Items from a data source
<<<<

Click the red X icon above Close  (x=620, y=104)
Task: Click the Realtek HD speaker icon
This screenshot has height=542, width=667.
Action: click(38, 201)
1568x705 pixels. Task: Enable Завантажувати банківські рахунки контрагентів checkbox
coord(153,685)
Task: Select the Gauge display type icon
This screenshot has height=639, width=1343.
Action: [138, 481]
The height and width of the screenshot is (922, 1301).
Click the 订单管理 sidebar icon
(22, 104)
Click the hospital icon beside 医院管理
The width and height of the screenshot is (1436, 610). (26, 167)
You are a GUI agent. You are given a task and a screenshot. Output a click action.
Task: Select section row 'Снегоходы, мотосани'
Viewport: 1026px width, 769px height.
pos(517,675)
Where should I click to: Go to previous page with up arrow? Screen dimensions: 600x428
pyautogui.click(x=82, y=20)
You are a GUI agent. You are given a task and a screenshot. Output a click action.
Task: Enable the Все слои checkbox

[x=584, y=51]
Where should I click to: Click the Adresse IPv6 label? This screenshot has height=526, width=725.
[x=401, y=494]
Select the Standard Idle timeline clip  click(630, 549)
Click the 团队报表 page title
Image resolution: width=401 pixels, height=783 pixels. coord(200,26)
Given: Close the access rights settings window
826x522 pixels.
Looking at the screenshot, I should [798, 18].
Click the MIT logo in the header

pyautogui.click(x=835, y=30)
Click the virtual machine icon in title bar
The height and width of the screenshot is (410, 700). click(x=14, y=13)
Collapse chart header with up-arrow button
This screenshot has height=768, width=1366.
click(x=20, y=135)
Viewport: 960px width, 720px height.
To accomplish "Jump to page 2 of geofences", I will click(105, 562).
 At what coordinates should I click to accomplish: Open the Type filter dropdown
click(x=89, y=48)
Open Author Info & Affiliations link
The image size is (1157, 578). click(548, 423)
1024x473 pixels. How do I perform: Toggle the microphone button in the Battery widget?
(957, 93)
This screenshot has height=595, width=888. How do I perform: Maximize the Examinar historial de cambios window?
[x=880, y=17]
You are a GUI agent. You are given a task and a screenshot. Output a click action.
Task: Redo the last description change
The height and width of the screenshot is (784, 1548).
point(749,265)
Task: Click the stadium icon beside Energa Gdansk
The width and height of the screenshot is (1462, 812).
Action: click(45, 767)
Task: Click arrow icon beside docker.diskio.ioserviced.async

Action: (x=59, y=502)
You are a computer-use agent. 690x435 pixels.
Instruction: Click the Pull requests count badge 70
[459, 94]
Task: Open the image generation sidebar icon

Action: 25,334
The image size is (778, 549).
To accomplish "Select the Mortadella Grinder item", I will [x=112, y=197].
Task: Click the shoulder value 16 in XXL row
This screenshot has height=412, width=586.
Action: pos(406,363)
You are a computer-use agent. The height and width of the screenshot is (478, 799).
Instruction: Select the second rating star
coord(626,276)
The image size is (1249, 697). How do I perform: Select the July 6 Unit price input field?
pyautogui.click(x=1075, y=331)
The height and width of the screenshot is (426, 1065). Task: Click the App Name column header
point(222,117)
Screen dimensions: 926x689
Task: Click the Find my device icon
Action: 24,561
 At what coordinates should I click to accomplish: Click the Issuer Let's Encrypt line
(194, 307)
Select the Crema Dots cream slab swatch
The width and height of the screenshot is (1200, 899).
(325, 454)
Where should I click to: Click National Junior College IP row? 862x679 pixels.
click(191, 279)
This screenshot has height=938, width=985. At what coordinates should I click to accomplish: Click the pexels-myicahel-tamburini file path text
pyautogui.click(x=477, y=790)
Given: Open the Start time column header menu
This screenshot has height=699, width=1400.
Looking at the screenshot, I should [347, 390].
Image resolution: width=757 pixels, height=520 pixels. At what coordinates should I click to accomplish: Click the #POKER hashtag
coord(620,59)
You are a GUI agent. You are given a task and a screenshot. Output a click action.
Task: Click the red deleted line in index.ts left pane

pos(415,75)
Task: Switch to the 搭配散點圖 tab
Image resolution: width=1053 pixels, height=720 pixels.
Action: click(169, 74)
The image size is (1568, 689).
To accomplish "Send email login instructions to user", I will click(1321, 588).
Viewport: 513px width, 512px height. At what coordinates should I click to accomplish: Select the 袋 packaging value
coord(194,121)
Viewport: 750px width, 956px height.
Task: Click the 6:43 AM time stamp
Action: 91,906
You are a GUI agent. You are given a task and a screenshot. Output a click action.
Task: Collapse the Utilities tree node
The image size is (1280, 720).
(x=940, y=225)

>>>>

## REQUIRED WORK
Would you copy out exactly the lines from the one holding "Image resolution: width=1053" through the end of the entries above, both ends included?

## WRITTEN ANSWER
Image resolution: width=1053 pixels, height=720 pixels.
Action: click(169, 74)
The image size is (1568, 689).
To accomplish "Send email login instructions to user", I will click(1321, 588).
Viewport: 513px width, 512px height. At what coordinates should I click to accomplish: Select the 袋 packaging value
coord(194,121)
Viewport: 750px width, 956px height.
Task: Click the 6:43 AM time stamp
Action: 91,906
You are a GUI agent. You are given a task and a screenshot. Output a click action.
Task: Collapse the Utilities tree node
The image size is (1280, 720).
(x=940, y=225)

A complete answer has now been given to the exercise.